In order to resolve Hash conflicts, a linked list is designed, that is, the elements in the array should store the “key” in the key-value pair, as well as a pointer to next and the corresponding pointer to value. The details are shown in the figure below:



To sum up, there are the following steps when searching values according to keys:

Step 1:The key obtains the index value by performing operations such as Hash and mod, and finds the corresponding element based on the index value

Step 2:If the key in the element is the same as the key searched, the value in the element will be returned if the value is equal; otherwise, the next pointer will be read if there is a value; if there is a value, the next pointer will be read to the element, and the execution will continue at step 2.

At this point in the design, the first half of the second feature can be implemented, and the other feature is “the key is unique”, so every time the dictionary is inserted, the lookup operation is performed. If the key already exists, the modification can be performed, otherwise the insert operation is performed.

The realization of the third feature, that is, “the type of the median value of the key-value pair can be String, Hash, List, Set, SortedSet”, can Set the val field in the array element as a pointer, through the pointer to any memory where the value is.


Redis dictionary implementation

Redis dictionary is also implemented using Hash functions, because Redis is based on engineering applications, there are more factors to consider; Let’s start with a schematic of the structure:

1. Dictht is called a Hash tableSizemask: = sizemask: = sizemask: = sizemask: = sizemask: = sizemask: = sizemask: = sizemask: = sizemask: = sizemask; Used: an element that has been used;

2. DictEntry is called a Hash table nodeThe elements of an array are represented by a dictEntry structure; DictEntry is mainly used to store key-value pairs. The specific structure is as follows:

typedef struct dictEntry {
	void *key; / / store the key
	union {
		void *val; / / db. Dict val *
		int64_t s64 // Store the expiration time
	}
	v // Value store pointer
	struct dictEntry *next; // When a hash conflict occurs, refer to the conflicting elements to form a singly linked list
} dictEntry;
Copy the code

The V field is a union that stores the values in key-value pairs. Different fields are used in different scenarios. In addition to the first two Hash structures and Hash table nodes, the Redis dictionary implementation encapsulates a data structure called a dictionary in its outermost layer. Main functions: Encapsulates the hash table again, and uses the auxiliary fields in the dictionary when special operations are required. Here’s a complete Redis dictionary data structure:

ht: is an array of size 2. The element type stored in this array is DICtht (Hash table). Although there are two elements, ht[0] is generally used.

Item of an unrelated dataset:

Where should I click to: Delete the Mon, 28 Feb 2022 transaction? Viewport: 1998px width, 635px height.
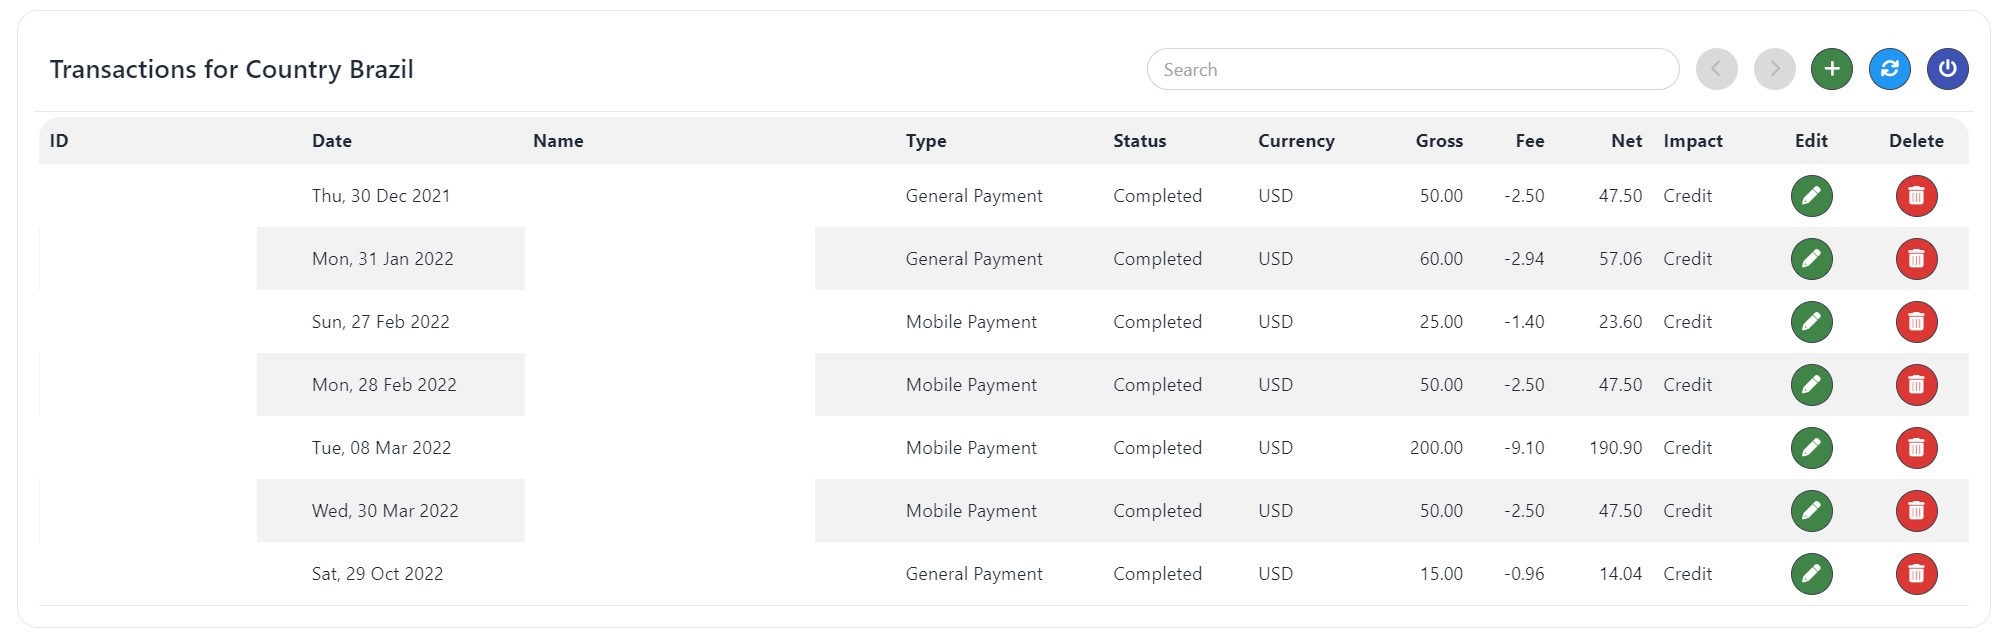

rehashidx: indicates whether the dictionary is rehashing. If not, the value is -1. Otherwise, the value is used to indicate which element ht[0] rehashes to and record the array subscript value of that element.

iterators: is used to record the number of safe iterators currently running. Rehash operations are suspended when safe iterators are bound to the dictionary. For example, if the keys command creates a safe iterator, the iterators increment by 1 and the command decrement by 1. If the sort command creates a normal iterator, the field does not change.

The dictionary capacity

The capacity expansion process is as follows: 1. Apply for a new memory. The default capacity is 4 dictentries during initial application. For non-initial Hash application, the required memory must be twice the capacity of the current Hash table. 2. Assign the newly obtained memory address to HT [1] and change the rehashidx identifier of the dictionary from -1 to 0, indicating that the rehash operation will be performed later. The schematic diagram is as follows:

After the expansion, the dictionary capacity and mask value will change, and the index value obtained after bitwise operation of the same key and mask will change, resulting in the failure of key search.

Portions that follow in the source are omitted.